A desiguladade de gênero em trânsito
A especialista em Saúde Mental e Serviço Social, Carina Carvalho, avalia que “a sociedade tem sua estrutura de patriarcado e das relações assimétricas entre homens e mulheres”, o que, segundo ela, contextualiza os casos de assédio e importunação sexual.
Carvalho afirma que através da aplicabilidade das leis e da efetivação das políticas públicas, ocorrerá uma amenização da violência. Ela ressalta que é necessária a criação de espaços de discussão sobre os papéis impostos pela sociedade tanto para homens quanto para mulheres.
“O reparo ao dano é relativo, no caso da violência contra a mulher e mais especificamente quando envolve o assédio sexual, acredito que as marcas deixadas são irreparáveis.

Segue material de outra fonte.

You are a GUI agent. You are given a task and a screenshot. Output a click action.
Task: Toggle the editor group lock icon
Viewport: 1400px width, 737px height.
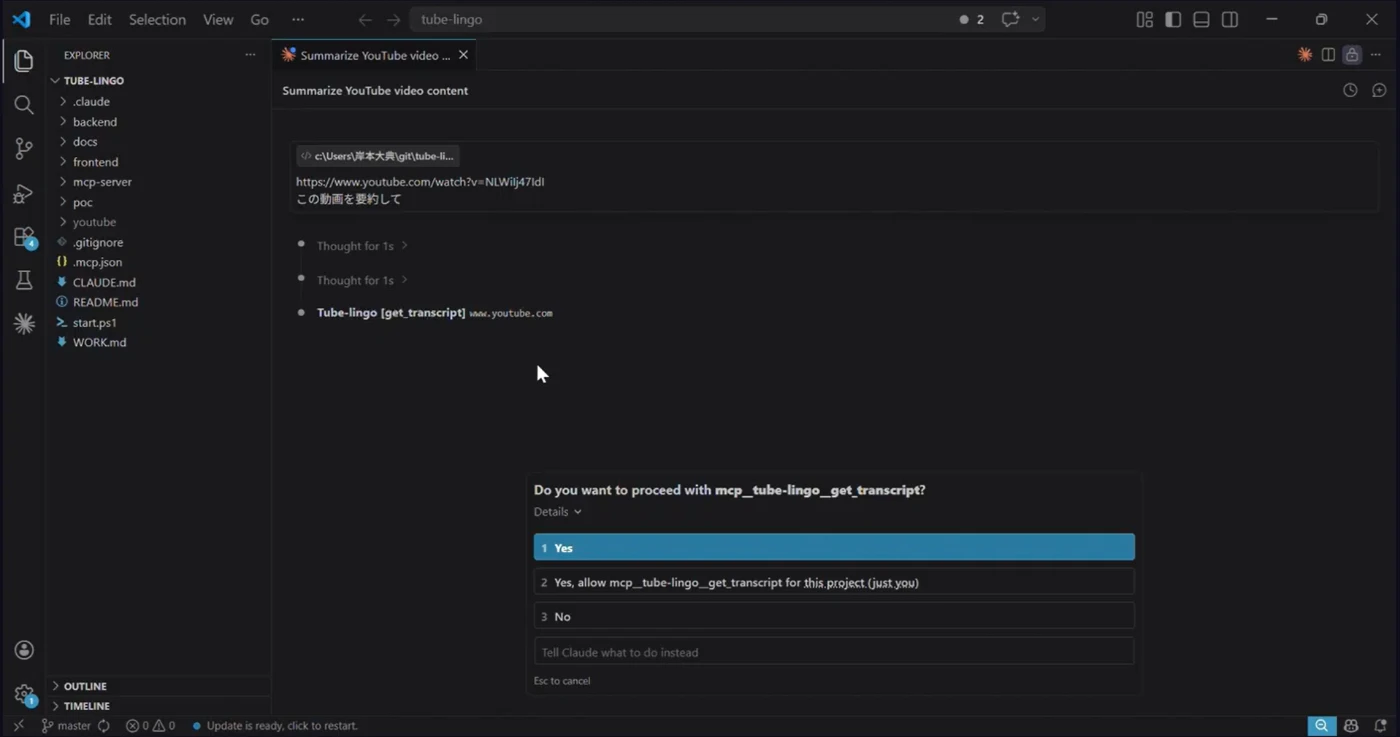pyautogui.click(x=1352, y=55)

Se houvesse um esforço da sociedade para fortalecimento das políticas públicas que reduzissem a violência contra a mulher, talvez nos sentíssemos mais aliviadas”, conclui a especialista.
De acordo com dados da Secretaria de Segurança Pública da Bahia (SSP-BA), desde 2019, quando o crime de importunação sexual passou a ser registrado no estado, já foram reportadas 18 denúncias em Salvador, 12 cometidas em ônibus, três em trens e uma em transporte por aplicativo.
Até abril de 2020 havia três registros de importunação ocorridos nos ônibus municipais. Ainda segundo o levantamento feito pela SSP, a capital baiana registrou no total 32 crimes sexuais, todos cometidos no transporte coletivo, entre 2015 e 2020.
Titular da Delegacia de Atendimento à Mulher (Deam), a delegada Heleneci Nascimento afirma que o assédio sexual pode ser registrado em qualquer delegacia.
“A vítima pode registrar a ocorrência em qualquer delegacia. Quando isso ocorre no coletivo [transporte], a orientação é que o motorista acione a viatura mais próxima e conduza esse indivíduo. Não temos estatísticas desses casos porque é muito pulverizado o registro, quando a mulher denuncia”, afirma a delegada.